[Pixel-coordinate grounding data]

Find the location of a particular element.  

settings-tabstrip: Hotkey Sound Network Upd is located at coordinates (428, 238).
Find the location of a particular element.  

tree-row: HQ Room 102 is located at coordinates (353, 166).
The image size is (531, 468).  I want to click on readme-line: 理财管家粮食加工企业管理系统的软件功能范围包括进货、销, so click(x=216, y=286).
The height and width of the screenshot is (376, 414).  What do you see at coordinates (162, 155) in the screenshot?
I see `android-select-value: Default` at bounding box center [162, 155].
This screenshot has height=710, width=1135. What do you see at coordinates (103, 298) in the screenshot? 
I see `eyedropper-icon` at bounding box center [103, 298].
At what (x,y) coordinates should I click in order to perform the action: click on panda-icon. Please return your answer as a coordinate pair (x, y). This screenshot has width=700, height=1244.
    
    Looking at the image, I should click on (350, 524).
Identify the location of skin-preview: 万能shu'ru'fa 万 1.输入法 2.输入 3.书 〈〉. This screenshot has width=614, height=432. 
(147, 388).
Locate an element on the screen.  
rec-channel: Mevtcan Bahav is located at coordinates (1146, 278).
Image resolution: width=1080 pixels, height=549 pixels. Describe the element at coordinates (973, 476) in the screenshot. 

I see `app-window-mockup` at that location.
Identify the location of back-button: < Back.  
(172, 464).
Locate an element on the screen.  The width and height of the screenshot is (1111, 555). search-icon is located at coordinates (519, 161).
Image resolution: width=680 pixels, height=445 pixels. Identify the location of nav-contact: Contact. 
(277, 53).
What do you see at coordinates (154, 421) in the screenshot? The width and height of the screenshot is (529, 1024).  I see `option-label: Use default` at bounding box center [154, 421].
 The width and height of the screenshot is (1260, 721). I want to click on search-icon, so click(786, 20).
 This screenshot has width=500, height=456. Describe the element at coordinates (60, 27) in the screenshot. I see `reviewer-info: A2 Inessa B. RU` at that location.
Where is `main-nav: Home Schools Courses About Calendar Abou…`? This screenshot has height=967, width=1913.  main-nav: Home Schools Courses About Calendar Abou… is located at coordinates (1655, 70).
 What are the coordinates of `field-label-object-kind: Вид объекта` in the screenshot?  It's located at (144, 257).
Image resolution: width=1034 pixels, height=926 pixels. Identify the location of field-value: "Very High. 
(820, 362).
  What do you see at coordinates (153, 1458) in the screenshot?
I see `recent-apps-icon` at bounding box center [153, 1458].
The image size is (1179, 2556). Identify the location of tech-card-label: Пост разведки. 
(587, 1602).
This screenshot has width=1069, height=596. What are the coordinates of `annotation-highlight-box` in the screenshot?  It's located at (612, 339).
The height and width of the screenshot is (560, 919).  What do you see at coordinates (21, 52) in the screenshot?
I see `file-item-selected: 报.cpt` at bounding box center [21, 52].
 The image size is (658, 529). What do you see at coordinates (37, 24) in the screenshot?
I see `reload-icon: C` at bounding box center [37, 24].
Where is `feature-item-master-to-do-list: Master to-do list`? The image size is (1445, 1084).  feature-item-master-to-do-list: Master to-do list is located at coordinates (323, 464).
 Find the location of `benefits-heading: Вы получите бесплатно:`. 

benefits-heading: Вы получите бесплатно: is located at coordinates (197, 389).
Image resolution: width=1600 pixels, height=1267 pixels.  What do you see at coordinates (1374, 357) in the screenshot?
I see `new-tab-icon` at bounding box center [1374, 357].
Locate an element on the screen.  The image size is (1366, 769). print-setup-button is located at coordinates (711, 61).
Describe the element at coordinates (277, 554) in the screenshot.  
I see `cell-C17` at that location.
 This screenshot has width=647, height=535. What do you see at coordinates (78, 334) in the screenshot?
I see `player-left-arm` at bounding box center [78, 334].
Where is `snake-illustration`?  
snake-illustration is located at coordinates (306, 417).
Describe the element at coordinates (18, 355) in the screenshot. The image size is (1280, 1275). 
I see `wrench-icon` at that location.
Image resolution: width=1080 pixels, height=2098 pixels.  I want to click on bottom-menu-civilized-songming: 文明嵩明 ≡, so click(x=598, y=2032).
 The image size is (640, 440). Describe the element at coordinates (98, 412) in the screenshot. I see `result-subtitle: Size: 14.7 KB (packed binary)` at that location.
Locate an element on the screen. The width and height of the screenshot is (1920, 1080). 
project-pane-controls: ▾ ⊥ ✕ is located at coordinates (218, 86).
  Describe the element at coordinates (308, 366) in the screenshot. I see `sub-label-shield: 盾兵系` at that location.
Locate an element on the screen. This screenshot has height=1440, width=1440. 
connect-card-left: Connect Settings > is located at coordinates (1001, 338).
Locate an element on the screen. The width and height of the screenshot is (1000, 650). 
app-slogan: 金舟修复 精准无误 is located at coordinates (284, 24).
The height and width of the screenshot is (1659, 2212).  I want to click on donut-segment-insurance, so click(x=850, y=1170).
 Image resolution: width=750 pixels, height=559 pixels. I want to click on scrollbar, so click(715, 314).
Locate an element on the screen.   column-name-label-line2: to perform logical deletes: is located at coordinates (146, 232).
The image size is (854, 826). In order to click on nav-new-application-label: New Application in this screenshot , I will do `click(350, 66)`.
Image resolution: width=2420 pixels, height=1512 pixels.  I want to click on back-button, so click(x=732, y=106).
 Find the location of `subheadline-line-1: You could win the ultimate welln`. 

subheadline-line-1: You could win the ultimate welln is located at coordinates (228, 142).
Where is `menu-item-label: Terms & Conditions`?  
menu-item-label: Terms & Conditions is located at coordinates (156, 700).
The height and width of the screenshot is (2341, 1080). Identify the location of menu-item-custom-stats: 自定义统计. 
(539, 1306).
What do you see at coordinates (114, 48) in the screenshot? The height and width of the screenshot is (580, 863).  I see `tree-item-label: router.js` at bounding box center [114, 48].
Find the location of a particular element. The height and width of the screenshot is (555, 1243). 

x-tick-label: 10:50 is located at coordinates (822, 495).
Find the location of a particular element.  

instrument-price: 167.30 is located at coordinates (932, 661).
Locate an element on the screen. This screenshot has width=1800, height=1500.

- [What you should do]: Put every line of the rows above into a JSON list of strings, one string per line, leaving out blank lines.

- [Result of the exercise]:
[
  "Find the location of a particular element.  ",
  "settings-tabstrip: Hotkey Sound Network Upd is located at coordinates (428, 238).",
  "Find the location of a particular element.  ",
  "tree-row: HQ Room 102 is located at coordinates (353, 166).",
  "The image size is (531, 468).  I want to click on readme-line: 理财管家粮食加工企业管理系统的软件功能范围包括进货、销, so click(x=216, y=286).",
  "The height and width of the screenshot is (376, 414).  What do you see at coordinates (162, 155) in the screenshot?",
  "I see `android-select-value: Default` at bounding box center [162, 155].",
  "This screenshot has height=710, width=1135. What do you see at coordinates (103, 298) in the screenshot? ",
  "I see `eyedropper-icon` at bounding box center [103, 298].",
  "At what (x,y) coordinates should I click in order to perform the action: click on panda-icon. Please return your answer as a coordinate pair (x, y). This screenshot has width=700, height=1244.",
  "    Looking at the image, I should click on (350, 524).",
  "Identify the location of skin-preview: 万能shu'ru'fa 万 1.输入法 2.输入 3.书 〈〉. This screenshot has width=614, height=432. ",
  "(147, 388).",
  "Locate an element on the screen.  ",
  "rec-channel: Mevtcan Bahav is located at coordinates (1146, 278).",
  "Image resolution: width=1080 pixels, height=549 pixels. Describe the element at coordinates (973, 476) in the screenshot. ",
  "I see `app-window-mockup` at that location.",
  "Identify the location of back-button: < Back.  ",
  "(172, 464).",
  "Locate an element on the screen.  The width and height of the screenshot is (1111, 555). search-icon is located at coordinates (519, 161).",
  "Image resolution: width=680 pixels, height=445 pixels. Identify the location of nav-contact: Contact. ",
  "(277, 53).",
  "What do you see at coordinates (154, 421) in the screenshot? The width and height of the screenshot is (529, 1024).  I see `option-label: Use default` at bounding box center [154, 421].",
  " The width and height of the screenshot is (1260, 721). I want to click on search-icon, so click(786, 20).",
  " This screenshot has width=500, height=456. Describe the element at coordinates (60, 27) in the screenshot. I see `reviewer-info: A2 Inessa B. RU` at that location.",
  "Where is `main-nav: Home Schools Courses About Calendar Abou…`? This screenshot has height=967, width=1913.  main-nav: Home Schools Courses About Calendar Abou… is located at coordinates (1655, 70).",
  " What are the coordinates of `field-label-object-kind: Вид объекта` in the screenshot?  It's located at (144, 257).",
  "Image resolution: width=1034 pixels, height=926 pixels. Identify the location of field-value: \"Very High. ",
  "(820, 362).",
  "  What do you see at coordinates (153, 1458) in the screenshot?",
  "I see `recent-apps-icon` at bounding box center [153, 1458].",
  "The image size is (1179, 2556). Identify the location of tech-card-label: Пост разведки. ",
  "(587, 1602).",
  "This screenshot has width=1069, height=596. What are the coordinates of `annotation-highlight-box` in the screenshot?  It's located at (612, 339).",
  "The height and width of the screenshot is (560, 919).  What do you see at coordinates (21, 52) in the screenshot?",
  "I see `file-item-selected: 报.cpt` at bounding box center [21, 52].",
  " The image size is (658, 529). What do you see at coordinates (37, 24) in the screenshot?",
  "I see `reload-icon: C` at bounding box center [37, 24].",
  "Where is `feature-item-master-to-do-list: Master to-do list`? The image size is (1445, 1084).  feature-item-master-to-do-list: Master to-do list is located at coordinates (323, 464).",
  " Find the location of `benefits-heading: Вы получите бесплатно:`. ",
  "benefits-heading: Вы получите бесплатно: is located at coordinates (197, 389).",
  "Image resolution: width=1600 pixels, height=1267 pixels.  What do you see at coordinates (1374, 357) in the screenshot?",
  "I see `new-tab-icon` at bounding box center [1374, 357].",
  "Locate an element on the screen.  The image size is (1366, 769). print-setup-button is located at coordinates (711, 61).",
  "Describe the element at coordinates (277, 554) in the screenshot.  ",
  "I see `cell-C17` at that location.",
  " This screenshot has width=647, height=535. What do you see at coordinates (78, 334) in the screenshot?",
  "I see `player-left-arm` at bounding box center [78, 334].",
  "Where is `snake-illustration`?  ",
  "snake-illustration is located at coordinates (306, 417).",
  "Describe the element at coordinates (18, 355) in the screenshot. The image size is (1280, 1275). ",
  "I see `wrench-icon` at that location.",
  "Image resolution: width=1080 pixels, height=2098 pixels.  I want to click on bottom-menu-civilized-songming: 文明嵩明 ≡, so click(x=598, y=2032).",
  " The image size is (640, 440). Describe the element at coordinates (98, 412) in the screenshot. I see `result-subtitle: Size: 14.7 KB (packed binary)` at that location.",
  "Locate an element on the screen. The width and height of the screenshot is (1920, 1080). ",
  "project-pane-controls: ▾ ⊥ ✕ is located at coordinates (218, 86).",
  "  Describe the element at coordinates (308, 366) in the screenshot. I see `sub-label-shield: 盾兵系` at that location.",
  "Locate an element on the screen. This screenshot has height=1440, width=1440. ",
  "connect-card-left: Connect Settings > is located at coordinates (1001, 338).",
  "Locate an element on the screen. The width and height of the screenshot is (1000, 650). ",
  "app-slogan: 金舟修复 精准无误 is located at coordinates (284, 24).",
  "The height and width of the screenshot is (1659, 2212).  I want to click on donut-segment-insurance, so click(x=850, y=1170).",
  " Image resolution: width=750 pixels, height=559 pixels. I want to click on scrollbar, so click(715, 314).",
  "Locate an element on the screen.   column-name-label-line2: to perform logical deletes: is located at coordinates (146, 232).",
  "The image size is (854, 826). In order to click on nav-new-application-label: New Application in this screenshot , I will do `click(350, 66)`.",
  "Image resolution: width=2420 pixels, height=1512 pixels.  I want to click on back-button, so click(x=732, y=106).",
  " Find the location of `subheadline-line-1: You could win the ultimate welln`. ",
  "subheadline-line-1: You could win the ultimate welln is located at coordinates (228, 142).",
  "Where is `menu-item-label: Terms & Conditions`?  ",
  "menu-item-label: Terms & Conditions is located at coordinates (156, 700).",
  "The height and width of the screenshot is (2341, 1080). Identify the location of menu-item-custom-stats: 自定义统计. ",
  "(539, 1306).",
  "What do you see at coordinates (114, 48) in the screenshot? The height and width of the screenshot is (580, 863).  I see `tree-item-label: router.js` at bounding box center [114, 48].",
  "Find the location of a particular element. The height and width of the screenshot is (555, 1243). ",
  "x-tick-label: 10:50 is located at coordinates (822, 495).",
  "Find the location of a particular element.  ",
  "instrument-price: 167.30 is located at coordinates (932, 661).",
  "Locate an element on the screen. This screenshot has width=1800, height=1500."
]